I also came VERY close to my own RA, but somehow managed to come to my senses (or get executive brain back online) and stop...and if I really look back on that day, I think what got me to stop had little/nothing to do with my WH or breaking my vows, but everything to do with the OP being married and I could not do to another woman what my WH's APs did to me. Had he been single? I suspect another >50% chance I'd gone through with it. Maybe that means my values are stronger WRT sleeping with married people than cheating on my husband... maybe not. Or maybe I just didn't have a problem hurting my WH at that point, but could not allow myself to harm an innocent stranger. I don't know. All I DO know is that even tho I didn't have language for it at the time, I was not - by a longshot - in my "right mind" for several months (coincidentally, my acting like someone NOT myself is what tipped off my kid -who didn't live in the home that year- to the M falling apart... they KNEW something was really really wrong with me).

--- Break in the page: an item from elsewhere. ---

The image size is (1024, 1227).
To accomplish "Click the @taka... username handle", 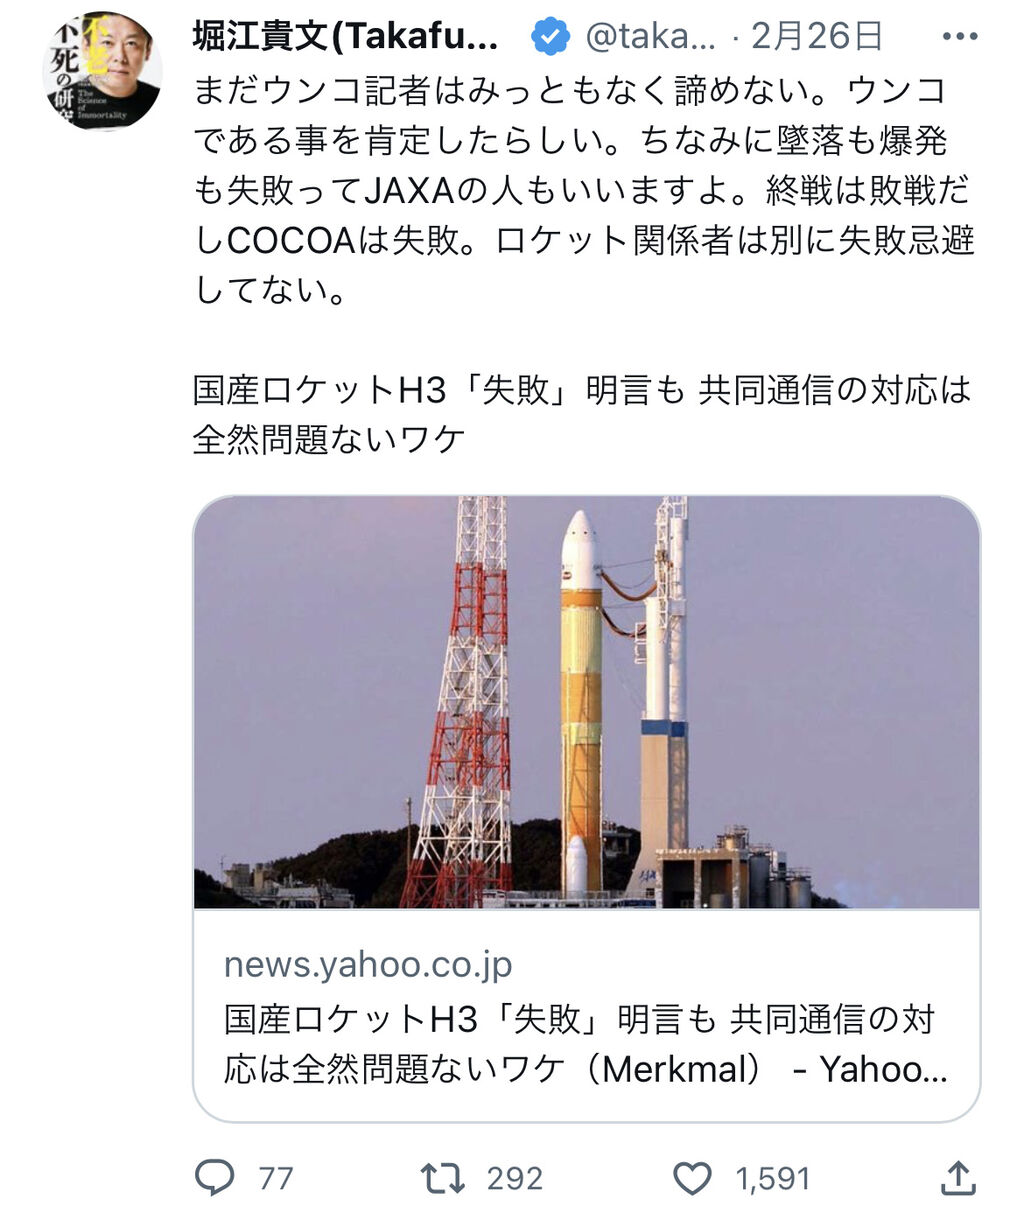I will [x=650, y=37].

Today, I wouldn't dream of self harm, and have no concern about harming my WH, or any of the many other off the charts (and wholly against my values) behavior I contemplated or engaged in during the first 6-10 months post dday.
And OP - I think ThrowAwayabay makes some solid points, esp this:
You cannot control or change anything he does, so I don't believe you should be focusing on him so much as yourself .. since you only able to change and improve what you do.
For whatever reason, and no matter "who started it", your BH does not seem capable at this juncture to work on himself, find a path to healing and recovery, etc. A WS cannot R alone any more than a BS can.
[This message edited by gmc94 at 11:51 PM, Monday, October 4th]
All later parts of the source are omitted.